• Your instructions: Search the entries below for the string "Undo" and copy the lines that hold it.

── Extracted data ──

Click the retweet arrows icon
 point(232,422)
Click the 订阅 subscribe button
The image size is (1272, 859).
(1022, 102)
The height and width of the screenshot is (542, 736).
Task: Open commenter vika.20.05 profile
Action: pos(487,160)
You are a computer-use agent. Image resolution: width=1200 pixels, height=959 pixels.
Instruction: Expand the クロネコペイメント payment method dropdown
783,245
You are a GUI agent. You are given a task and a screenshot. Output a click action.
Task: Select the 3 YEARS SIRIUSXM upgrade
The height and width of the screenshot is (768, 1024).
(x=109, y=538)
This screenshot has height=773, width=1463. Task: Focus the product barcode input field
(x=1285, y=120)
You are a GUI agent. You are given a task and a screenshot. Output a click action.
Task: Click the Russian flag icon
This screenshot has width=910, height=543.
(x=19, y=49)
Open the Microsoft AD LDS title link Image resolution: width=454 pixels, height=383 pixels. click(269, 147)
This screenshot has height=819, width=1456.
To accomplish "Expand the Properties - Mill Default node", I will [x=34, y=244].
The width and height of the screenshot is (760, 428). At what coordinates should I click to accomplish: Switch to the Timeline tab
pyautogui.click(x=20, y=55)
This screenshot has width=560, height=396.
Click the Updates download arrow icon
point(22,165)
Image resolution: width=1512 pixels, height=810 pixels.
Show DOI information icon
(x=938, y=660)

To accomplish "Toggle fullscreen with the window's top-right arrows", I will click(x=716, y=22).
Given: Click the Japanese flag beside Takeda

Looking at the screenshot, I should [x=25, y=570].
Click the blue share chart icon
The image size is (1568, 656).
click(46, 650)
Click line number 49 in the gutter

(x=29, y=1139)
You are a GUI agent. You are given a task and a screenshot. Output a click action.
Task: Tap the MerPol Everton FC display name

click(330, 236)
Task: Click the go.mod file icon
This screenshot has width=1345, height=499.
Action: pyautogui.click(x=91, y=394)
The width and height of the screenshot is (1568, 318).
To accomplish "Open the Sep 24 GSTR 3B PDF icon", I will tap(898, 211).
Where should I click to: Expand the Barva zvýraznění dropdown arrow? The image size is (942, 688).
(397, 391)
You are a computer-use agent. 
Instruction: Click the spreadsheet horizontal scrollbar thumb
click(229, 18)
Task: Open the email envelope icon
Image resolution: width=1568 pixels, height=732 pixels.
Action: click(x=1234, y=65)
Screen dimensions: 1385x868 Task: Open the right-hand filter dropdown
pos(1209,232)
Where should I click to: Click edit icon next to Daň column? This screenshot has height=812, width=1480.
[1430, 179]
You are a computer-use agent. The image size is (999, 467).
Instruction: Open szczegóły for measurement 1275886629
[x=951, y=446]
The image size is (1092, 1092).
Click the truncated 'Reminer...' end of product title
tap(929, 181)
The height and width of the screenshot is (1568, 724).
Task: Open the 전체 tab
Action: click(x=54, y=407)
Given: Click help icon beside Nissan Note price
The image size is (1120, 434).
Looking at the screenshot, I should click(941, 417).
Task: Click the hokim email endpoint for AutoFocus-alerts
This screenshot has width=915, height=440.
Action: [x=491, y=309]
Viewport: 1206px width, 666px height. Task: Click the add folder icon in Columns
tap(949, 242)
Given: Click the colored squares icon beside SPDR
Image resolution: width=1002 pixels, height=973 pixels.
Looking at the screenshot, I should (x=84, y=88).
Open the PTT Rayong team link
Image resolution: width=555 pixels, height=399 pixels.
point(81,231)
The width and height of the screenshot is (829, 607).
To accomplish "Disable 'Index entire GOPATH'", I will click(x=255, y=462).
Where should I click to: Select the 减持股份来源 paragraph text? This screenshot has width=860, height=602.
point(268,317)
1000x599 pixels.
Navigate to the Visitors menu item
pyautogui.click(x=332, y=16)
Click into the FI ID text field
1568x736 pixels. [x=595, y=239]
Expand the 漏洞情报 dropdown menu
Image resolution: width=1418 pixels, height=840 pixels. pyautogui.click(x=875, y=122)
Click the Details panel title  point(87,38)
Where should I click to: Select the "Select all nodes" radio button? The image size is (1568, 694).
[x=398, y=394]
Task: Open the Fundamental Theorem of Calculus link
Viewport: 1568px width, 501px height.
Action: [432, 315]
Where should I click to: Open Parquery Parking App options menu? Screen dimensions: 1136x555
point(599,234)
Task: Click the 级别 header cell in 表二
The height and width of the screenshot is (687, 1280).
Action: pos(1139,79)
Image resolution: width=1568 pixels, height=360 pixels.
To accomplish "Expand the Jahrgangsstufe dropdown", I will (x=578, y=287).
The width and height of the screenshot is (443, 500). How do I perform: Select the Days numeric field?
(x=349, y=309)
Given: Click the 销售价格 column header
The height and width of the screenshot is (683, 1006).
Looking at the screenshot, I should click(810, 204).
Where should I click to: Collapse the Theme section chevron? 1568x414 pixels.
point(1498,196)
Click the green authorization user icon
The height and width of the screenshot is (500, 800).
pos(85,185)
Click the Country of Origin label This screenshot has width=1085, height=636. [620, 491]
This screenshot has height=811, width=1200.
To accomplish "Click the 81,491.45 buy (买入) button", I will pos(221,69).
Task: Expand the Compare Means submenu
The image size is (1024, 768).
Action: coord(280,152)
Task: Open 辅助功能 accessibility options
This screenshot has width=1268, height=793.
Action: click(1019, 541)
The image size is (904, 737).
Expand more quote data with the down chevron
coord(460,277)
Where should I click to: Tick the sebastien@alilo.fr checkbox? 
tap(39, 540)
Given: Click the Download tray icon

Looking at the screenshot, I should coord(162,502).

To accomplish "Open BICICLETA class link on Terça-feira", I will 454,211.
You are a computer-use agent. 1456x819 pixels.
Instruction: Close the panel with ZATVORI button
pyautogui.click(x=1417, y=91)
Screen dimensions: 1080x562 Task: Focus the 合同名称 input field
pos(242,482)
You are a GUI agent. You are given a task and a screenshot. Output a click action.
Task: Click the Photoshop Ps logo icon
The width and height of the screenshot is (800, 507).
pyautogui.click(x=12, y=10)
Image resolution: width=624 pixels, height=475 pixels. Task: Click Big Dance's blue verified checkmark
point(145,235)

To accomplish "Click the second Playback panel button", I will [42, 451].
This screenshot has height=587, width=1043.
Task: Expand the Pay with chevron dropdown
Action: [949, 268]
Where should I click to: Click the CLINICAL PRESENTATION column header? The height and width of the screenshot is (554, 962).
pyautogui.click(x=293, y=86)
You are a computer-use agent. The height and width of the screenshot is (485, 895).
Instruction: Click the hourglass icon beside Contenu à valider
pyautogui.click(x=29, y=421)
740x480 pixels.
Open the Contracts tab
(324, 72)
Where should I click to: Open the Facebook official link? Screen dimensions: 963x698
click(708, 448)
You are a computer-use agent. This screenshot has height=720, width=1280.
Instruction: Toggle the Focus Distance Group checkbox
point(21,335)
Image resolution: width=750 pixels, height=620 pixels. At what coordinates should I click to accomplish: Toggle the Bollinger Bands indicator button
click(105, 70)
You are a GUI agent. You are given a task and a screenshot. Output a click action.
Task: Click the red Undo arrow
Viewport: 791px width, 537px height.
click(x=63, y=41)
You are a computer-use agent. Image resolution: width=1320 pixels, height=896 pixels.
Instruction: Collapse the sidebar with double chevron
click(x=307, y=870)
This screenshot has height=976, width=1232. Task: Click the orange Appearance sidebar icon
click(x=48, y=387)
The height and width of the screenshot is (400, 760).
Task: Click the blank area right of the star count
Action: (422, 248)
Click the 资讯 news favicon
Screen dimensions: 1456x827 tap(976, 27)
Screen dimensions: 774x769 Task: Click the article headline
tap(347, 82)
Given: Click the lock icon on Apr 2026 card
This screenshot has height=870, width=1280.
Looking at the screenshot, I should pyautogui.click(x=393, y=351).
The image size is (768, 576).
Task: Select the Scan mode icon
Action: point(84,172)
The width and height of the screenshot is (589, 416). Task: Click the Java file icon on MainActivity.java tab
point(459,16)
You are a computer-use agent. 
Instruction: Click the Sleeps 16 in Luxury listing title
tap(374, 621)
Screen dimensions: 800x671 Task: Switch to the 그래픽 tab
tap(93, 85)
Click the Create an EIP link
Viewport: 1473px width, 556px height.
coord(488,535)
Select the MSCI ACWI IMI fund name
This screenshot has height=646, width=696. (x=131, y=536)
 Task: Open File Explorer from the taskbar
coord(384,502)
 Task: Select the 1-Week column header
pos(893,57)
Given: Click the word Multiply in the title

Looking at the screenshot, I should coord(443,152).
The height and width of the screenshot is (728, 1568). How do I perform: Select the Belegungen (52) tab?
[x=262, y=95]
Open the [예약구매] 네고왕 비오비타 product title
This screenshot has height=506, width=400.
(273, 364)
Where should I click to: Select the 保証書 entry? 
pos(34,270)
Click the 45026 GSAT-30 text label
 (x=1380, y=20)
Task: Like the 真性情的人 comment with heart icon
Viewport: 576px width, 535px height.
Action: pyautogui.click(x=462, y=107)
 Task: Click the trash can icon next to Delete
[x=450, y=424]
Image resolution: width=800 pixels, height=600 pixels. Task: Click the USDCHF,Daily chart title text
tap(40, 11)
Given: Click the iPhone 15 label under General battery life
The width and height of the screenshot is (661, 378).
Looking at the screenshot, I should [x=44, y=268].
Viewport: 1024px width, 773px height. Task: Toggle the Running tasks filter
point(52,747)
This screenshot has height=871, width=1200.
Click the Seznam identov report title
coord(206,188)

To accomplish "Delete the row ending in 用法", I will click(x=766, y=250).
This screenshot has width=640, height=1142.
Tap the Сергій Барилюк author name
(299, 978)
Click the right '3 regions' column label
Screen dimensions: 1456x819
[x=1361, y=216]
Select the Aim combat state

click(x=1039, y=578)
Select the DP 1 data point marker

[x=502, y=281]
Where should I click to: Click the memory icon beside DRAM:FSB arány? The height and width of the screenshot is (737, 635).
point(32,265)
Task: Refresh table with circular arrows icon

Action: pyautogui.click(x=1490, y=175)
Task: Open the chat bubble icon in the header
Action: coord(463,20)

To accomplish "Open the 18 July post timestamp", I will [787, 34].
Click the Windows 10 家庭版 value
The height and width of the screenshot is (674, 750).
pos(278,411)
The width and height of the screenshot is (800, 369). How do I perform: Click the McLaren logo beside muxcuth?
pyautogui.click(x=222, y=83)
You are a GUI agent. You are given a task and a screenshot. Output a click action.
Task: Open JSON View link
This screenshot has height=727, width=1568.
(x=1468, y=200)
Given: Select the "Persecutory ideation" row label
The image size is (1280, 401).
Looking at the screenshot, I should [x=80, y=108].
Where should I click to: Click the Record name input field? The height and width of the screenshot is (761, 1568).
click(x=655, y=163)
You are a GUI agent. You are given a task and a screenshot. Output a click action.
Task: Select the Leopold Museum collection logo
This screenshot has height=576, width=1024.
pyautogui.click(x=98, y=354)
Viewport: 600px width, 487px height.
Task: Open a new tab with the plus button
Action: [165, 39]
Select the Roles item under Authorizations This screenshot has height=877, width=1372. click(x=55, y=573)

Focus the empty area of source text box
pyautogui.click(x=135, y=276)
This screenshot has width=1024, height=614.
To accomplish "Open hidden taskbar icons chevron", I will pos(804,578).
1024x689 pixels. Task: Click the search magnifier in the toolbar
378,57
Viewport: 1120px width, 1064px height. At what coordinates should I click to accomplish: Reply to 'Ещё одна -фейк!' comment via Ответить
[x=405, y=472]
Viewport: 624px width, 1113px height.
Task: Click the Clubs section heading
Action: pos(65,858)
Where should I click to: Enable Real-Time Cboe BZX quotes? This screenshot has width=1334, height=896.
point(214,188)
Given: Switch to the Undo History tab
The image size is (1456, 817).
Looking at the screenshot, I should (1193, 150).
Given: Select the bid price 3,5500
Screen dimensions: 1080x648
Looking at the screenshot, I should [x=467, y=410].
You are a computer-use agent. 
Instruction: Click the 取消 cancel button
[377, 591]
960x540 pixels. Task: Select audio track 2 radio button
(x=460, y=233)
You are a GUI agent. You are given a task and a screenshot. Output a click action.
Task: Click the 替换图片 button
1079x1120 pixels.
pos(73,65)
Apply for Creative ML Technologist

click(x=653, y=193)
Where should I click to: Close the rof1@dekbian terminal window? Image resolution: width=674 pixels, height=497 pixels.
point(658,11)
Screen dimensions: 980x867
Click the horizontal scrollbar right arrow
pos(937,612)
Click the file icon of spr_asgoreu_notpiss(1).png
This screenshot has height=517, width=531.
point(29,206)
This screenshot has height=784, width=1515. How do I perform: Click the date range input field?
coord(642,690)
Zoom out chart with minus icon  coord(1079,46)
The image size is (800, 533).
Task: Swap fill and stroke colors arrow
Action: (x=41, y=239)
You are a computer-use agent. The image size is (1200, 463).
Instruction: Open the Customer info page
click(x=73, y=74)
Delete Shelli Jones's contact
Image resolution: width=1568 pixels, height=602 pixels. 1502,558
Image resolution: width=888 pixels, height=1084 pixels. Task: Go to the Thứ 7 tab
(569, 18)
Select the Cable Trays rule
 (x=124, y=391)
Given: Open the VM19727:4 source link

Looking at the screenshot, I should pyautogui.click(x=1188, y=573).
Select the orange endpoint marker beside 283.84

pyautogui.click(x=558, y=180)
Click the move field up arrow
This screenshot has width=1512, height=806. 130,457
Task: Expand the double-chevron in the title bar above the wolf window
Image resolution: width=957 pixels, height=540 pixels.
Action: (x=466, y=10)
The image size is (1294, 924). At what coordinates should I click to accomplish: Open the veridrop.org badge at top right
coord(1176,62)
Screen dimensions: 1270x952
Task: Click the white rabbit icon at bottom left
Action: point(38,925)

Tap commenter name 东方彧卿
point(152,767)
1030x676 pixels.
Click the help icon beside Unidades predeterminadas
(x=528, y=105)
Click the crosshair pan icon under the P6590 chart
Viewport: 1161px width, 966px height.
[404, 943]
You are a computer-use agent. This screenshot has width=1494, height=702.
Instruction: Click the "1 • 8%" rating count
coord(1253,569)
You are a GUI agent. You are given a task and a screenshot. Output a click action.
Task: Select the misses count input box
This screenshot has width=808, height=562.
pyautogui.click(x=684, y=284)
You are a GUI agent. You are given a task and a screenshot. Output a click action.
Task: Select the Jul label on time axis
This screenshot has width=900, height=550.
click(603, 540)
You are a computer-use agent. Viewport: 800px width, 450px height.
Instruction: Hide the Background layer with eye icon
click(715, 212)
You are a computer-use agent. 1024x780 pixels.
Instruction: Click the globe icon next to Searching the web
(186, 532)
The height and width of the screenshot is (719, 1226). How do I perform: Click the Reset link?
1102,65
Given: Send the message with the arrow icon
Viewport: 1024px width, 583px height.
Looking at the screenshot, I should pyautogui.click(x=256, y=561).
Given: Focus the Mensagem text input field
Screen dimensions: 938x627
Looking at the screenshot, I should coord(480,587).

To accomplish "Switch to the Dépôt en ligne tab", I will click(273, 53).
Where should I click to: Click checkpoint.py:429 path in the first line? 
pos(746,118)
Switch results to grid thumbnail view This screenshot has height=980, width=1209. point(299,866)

───

• Written answer:
Task: Click the red Undo arrow
Given: Switch to the Undo History tab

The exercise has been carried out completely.